Que dura debe resultar para algunos cineastas la insoportable levedad de crítica y público. Una levedad que debe estar sufriendo ahora mismo Terrence Malick después de toda la que se organizó en torno a The Tree of Life, premiada en Cannes y olvidada por completo en los Oscar. Para colmo, cuando antes nos comíamos las uñas esperando incluso más de una década para descubrir otra de sus nuevas películas que siempre acababan siendo de culto, tal y como sucediera con Badlands, Days of heaven o incluso The Red Thin Line, ahora nos refugiamos en el vade retro Satanás ante la posibilidad de repetir la misma soporífera experiencia de El árbol de la vida, casi un año después con To the Wonder.

Ben Affleck and Rachel McAdams

Recepción en Venecia

Y si no, miren toda la que se ha organizado en la recepción de su película en Venecia con algún que otro aplauso, que era solapado con sonoros abucheos, que fue exactamente lo mismo que sucedió cuando le premiaron en Cannes. Ya no es que no se dejaran ver ni Ben Affleck ni Rachel McAdams, ni Javier Bardem ni Rachel Weisz, es que ni su director aparecía por allí, lo que dejaba a Olga Kurylenko, inexperta en alfombras rojas, para defender la película, quien aparecía acompañada de su compañera de reparto Romina Mondello. Cierto es que el papel de Bardem no era muy extenso y se encontraba rodando en Londres con Ridley Scott. La presencia de Rachel Weisz habría sido estimulante, pero su personaje se quedaba en el suelo de la sala de montaje, por lo que no hubiera sido apropiada. Al menos la presencia de Affleck y McAdams hubiera contribuido parcialmente a aplacar algunas voces. Y en el caso del director, lo cierto es que se trata de su modus operandi habitual, por lo que tampoco se le puede pedir mucho más.

Olga Kurylenko y Romina Mondellos

La pregunta que hace la películas es si ese amor es una expresión de nuestro libre albedrío o si, por el contrario, algo por encima de nosotros nos domina.
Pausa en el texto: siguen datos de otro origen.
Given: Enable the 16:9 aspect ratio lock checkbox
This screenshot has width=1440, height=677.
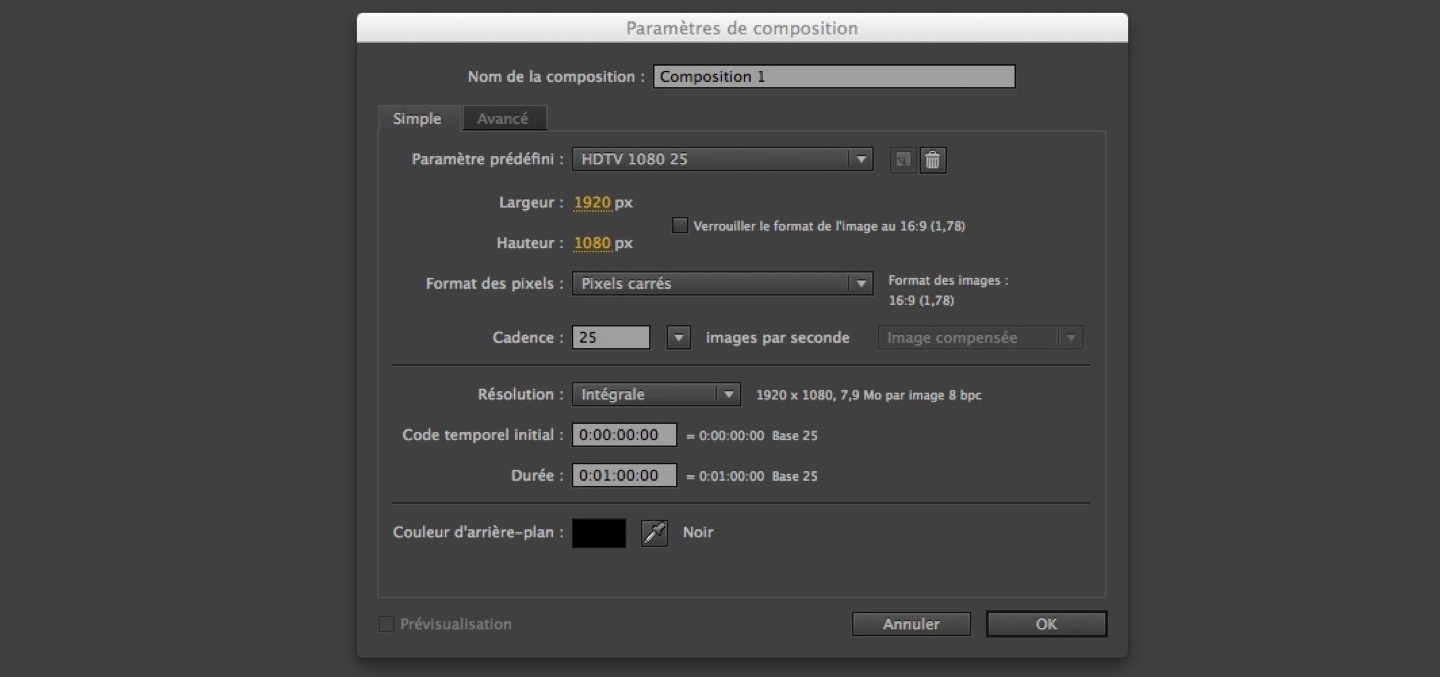Looking at the screenshot, I should pos(680,226).
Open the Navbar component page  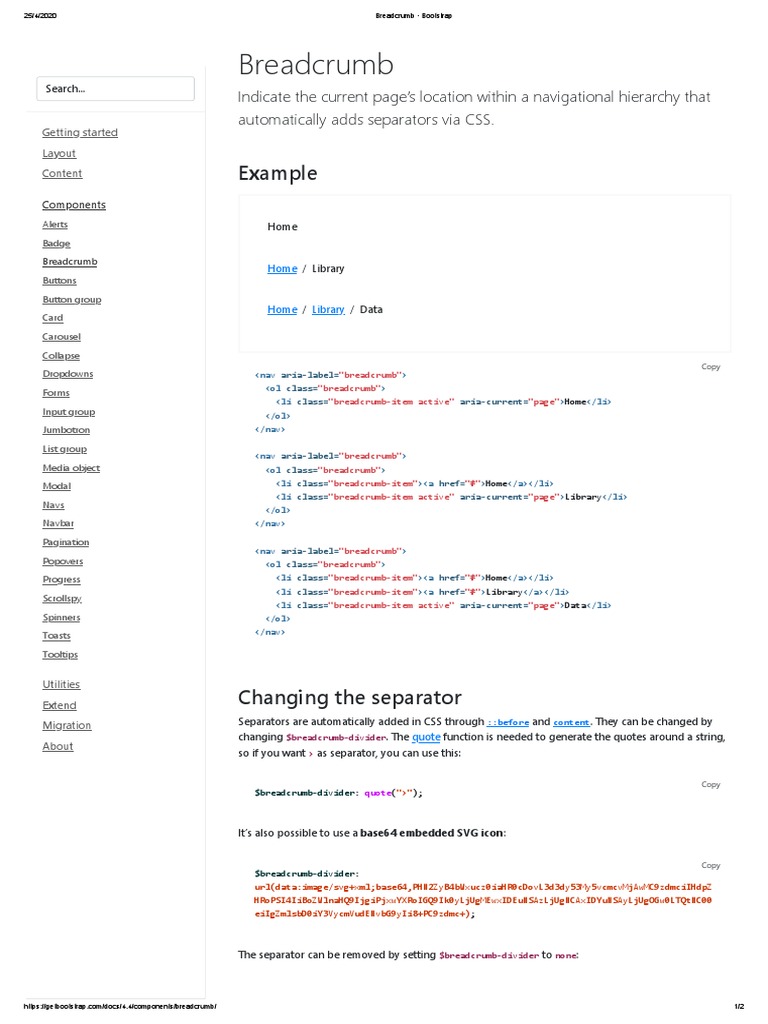click(x=58, y=523)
Con estas palabras defendía Olga Kurylenko la película. Sin duda, bastante más acertadas que las que tuviera su compañero de reparto, Ben Affleck, que fijo que debía creer que la película era sólo sobre su personaje cuando decía que era "más como la memoria de una vida que una historia literal en el tiempo real de la vida de alguien, como más comúnmente están hechas las películas". O no se pierdan la frase que soltaba a propósito de To the Wonder en la presentación de Argo en Telluride: "hace que The Tree of Life parezca Transformers". No sé qué es peor, Ben Affleck en una película de Terrence Malick, o el actor explicándola. Sin duda estamos ante un síntoma de que el cineasta de Illinois no debe estar muy bien y debería volver a pasar una temporada observando las aves y la naturaleza, como hizo entre los estrenos de sus tres primeras películas.

Cine impresionista

Fijo que muchos vuelven a confundir panteísmo con catolicismo, pero al fin y al cabo yo tampoco he visto todavía la película, por lo que no sé qué me puedo encontrar. De entrada sólo sabemos que se trata de una historia impresionista sobre una pareja que se conocen en París y deciden irse a vivir a una pequeña localidad de los Estados Unidos (lo mejor que puedes hacer después de vivir en París). Incapaz de adaptarse a su nueva vida (lo que me parece completamente normal), además de los problemas de convivencia que surgen, ella se vuelve sola a Francia. Es entonces cuando él tiene una aventura con una vieja amiga, antes de que se reavive la llama de su amor. Por allí anda también un cura con crisis de fe al que ambos solicitan asesoramiento.

Terrence Malick

Si El árbol de la vida se alejaba todo lo posible del individuo, tanto en el tiempo como en el espacio, para mostrar su insignificancia, parece que aquí nos vamos a encontrar con todo lo contrario. Una mirada concreta e intimista sobre una pareja en lo que probablemente habrá un debate no menos pretencioso que el filme precedente. O lo que es lo mismo, una historia igual de impresionista que The Tree of Life, en esa onda new age que caracteriza tanto el cine Terrence Malick. Algunos podrán pensar que dispersar frasecitas poéticas en medio de una imagen espléndida es cine de autor, pero no. No lo es. Eso es lo que podríamos denominar sencilla y llanamente como cine pretencioso. No faltan las voces que la tildan de "embelesadora" y "obra de un cineasta que no ha perdido su capacidad para conmover y sorprender", pero claro, deben ser las que decían lo mismo de The Tree of Life.